WHAT NEEDS TO BE DONE »
Between the line containing "Task: Click the search magnifier icon" and the line containing "1400x855 pixels." lies a run of lines; give that run again exactly, with both of those lines, and nothing else from the entries below.

GIVEN ENTRIES »
----------------

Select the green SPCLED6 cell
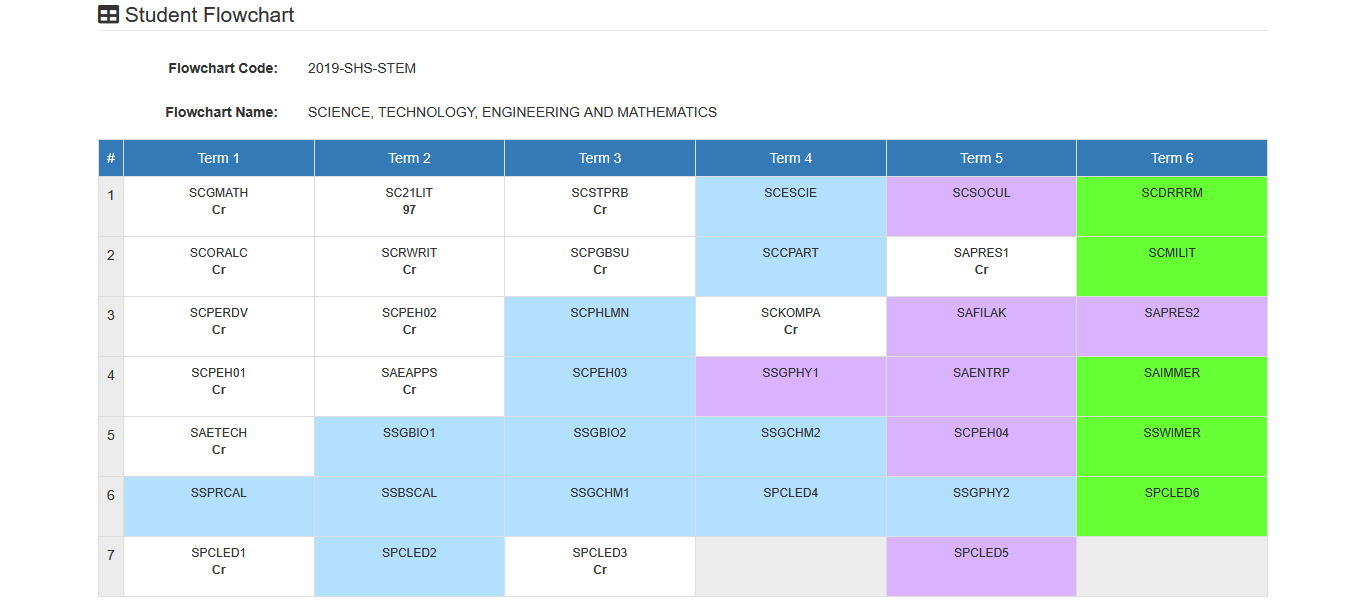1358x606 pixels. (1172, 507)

----------------

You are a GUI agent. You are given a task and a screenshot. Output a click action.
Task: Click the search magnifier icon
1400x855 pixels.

----------------

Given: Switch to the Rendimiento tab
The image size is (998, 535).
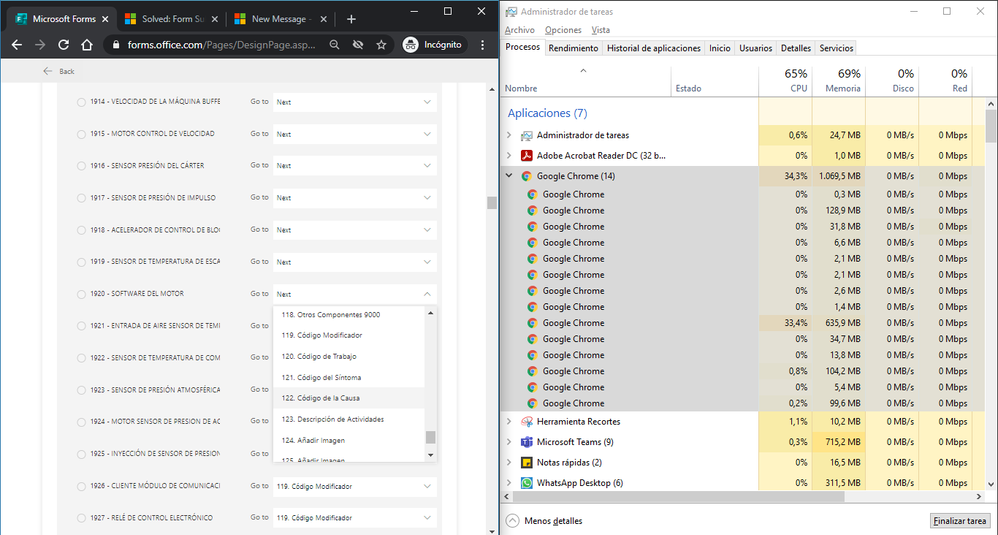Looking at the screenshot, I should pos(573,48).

----------------

FINISHED EXERCISE »
Task: Click the search magnifier icon
1400x855 pixels.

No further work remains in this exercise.